Connolly makes no effort to inform his listeners or readers that the reason Israeli children have air–raid shelters is because their country invests considerable resources in the protection of its citizens and the reason the children in Gaza do not have air-raid shelters is that Hamas invests considerable resources in acquiring missiles and using concrete to build cross-border attack tunnels rather than air-raid shelters. Like the rest of his colleagues he of course refrains from mentioning that those controls on Gaza’s borders with Israel are necessary precisely because of those Hamas policies.
So whilst Connolly tugs at listeners’ heart strings with his artistic descriptions of Gaza and its young residents, he manipulatively blocks any mention of the root cause of the picture he paints from audience view.
He also returns to the BBC practice of trivialising terror attacks against Israeli civilians by promoting the jaded ‘homemade rockets’ theme.
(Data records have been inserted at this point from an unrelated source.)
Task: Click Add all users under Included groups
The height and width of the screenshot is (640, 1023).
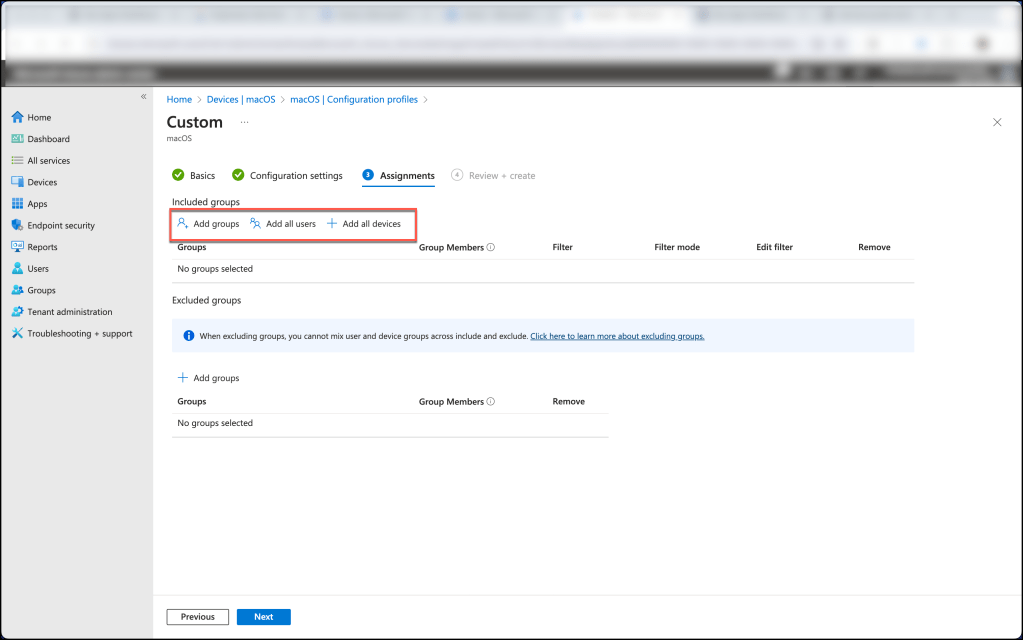Action: (x=283, y=224)
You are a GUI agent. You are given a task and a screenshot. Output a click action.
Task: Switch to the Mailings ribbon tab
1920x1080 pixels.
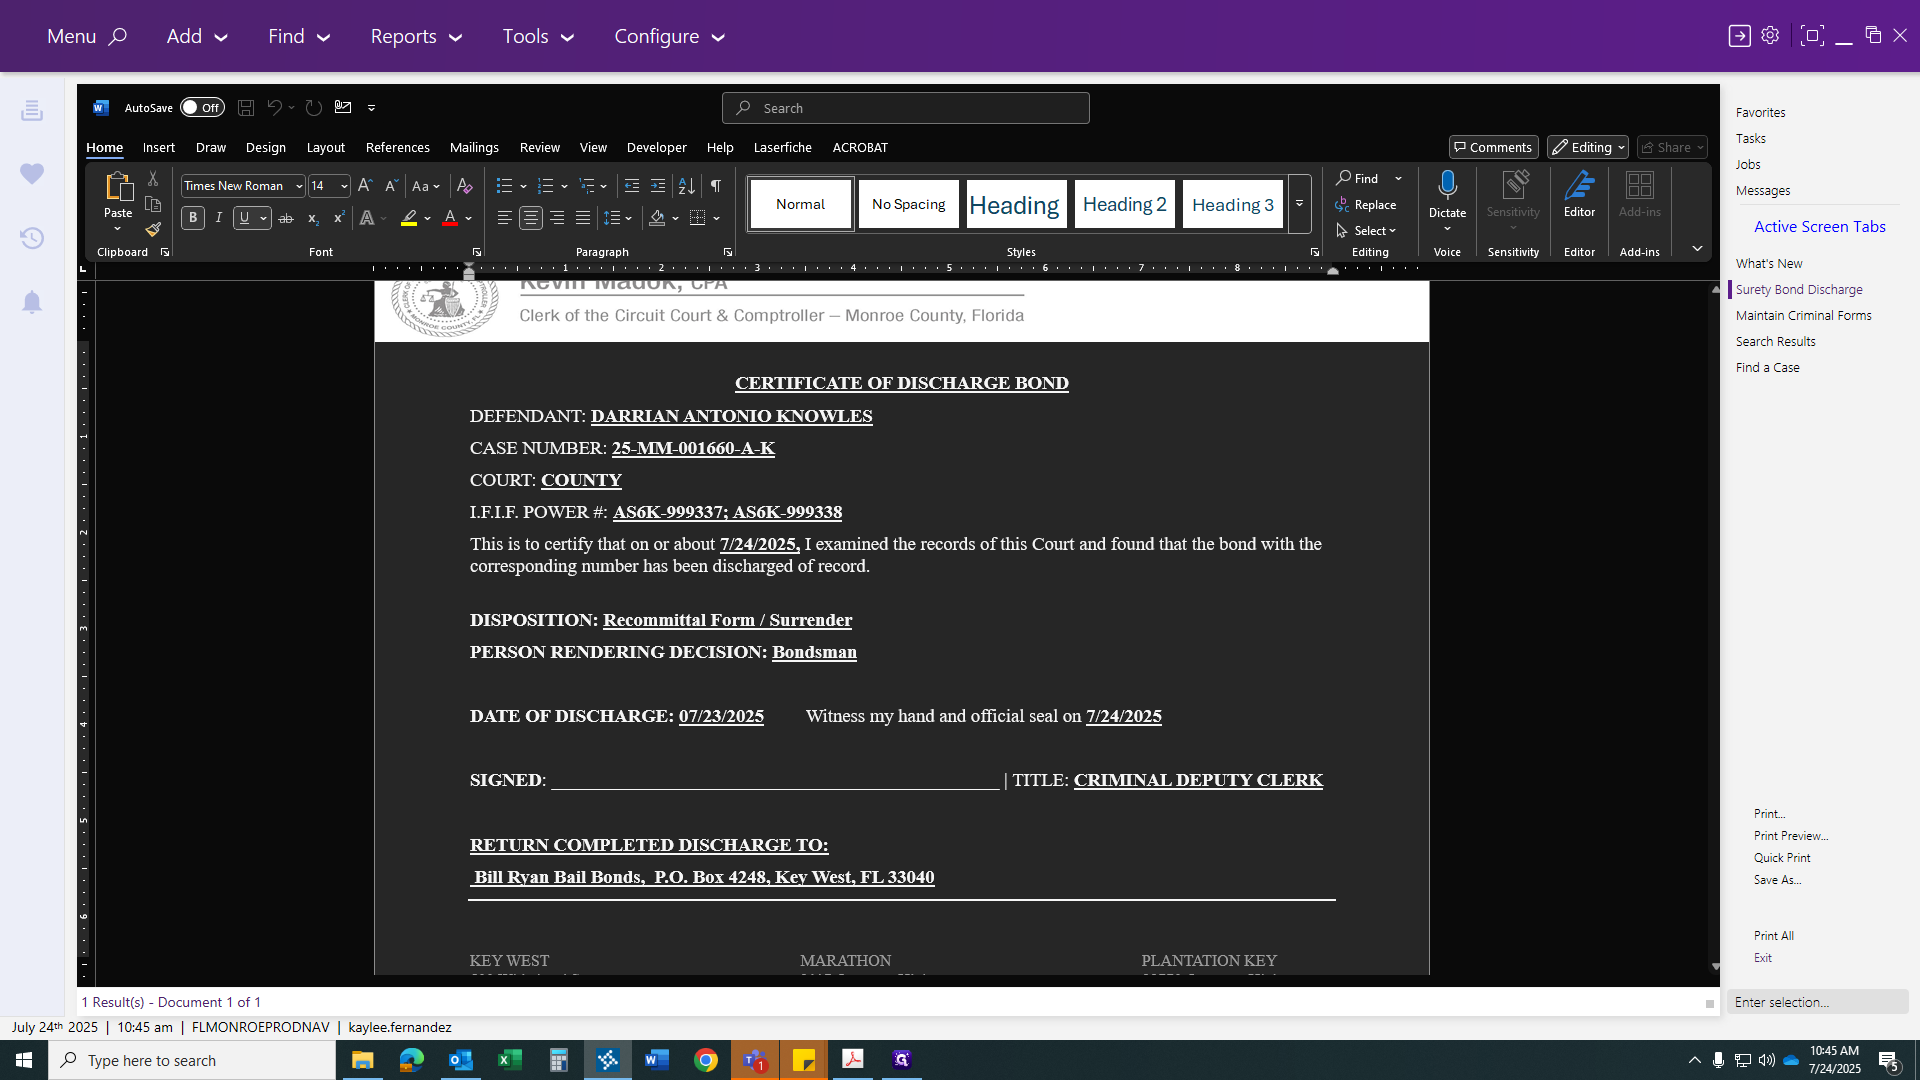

“These confrontations are hopelessly asymmetrical. Many of Hamas’s rockets are out-of-date or home-made, compared with Israel’s powerful and sophisticated weapons.”
Likewise, Connolly fails to convey to listeners and readers the fact that it was Egypt’s belligerency which eventually resulted in the Gaza Strip coming under Israeli control in 1967, that Israel withdrew from that territory nine years ago and that Israel controls the coastal waters and air-space of the Gaza Strip because the representatives of the Palestinian people – the PA – signed agreements stipulating those conditions two decades ago.
“In the Six Day War of 1967 Israel came back and has occupied Gaza – or controlled life inside it – ever since.”
Obviously, if Connolly’s statement were accurate and Israel did control life inside the Gaza Strip, there would not have been thousands of missiles fired at Israeli civilians from that territory or cross-border attack tunnels dug over the years. Connolly is no less inaccurate when he tells audiences:
“At one point, Hamas appeared to be navigating the treacherous cross-currents of the Arab Spring effortlessly. It seemed able to count, at different points, on the support of Syria, Egypt and Iran – all powerful regional players.
Now, through a combination of misjudgement and misfortune, it can count on none of them.”
The great misfortune of the children of the Gaza Strip is of course that the place they live is under the control of a nihilistic terrorist organization which puts their welfare way down its list of priorities and the terrorisation and murder of Israeli children at the top. Had Kevin Connolly bothered to properly explain that crucial point to BBC audiences instead of making do with flowery clichés and trite descriptions of sunsets, he might actually have made a step towards doing what the BBC exists to do: informing its funding public not just what is going on in the world, but why.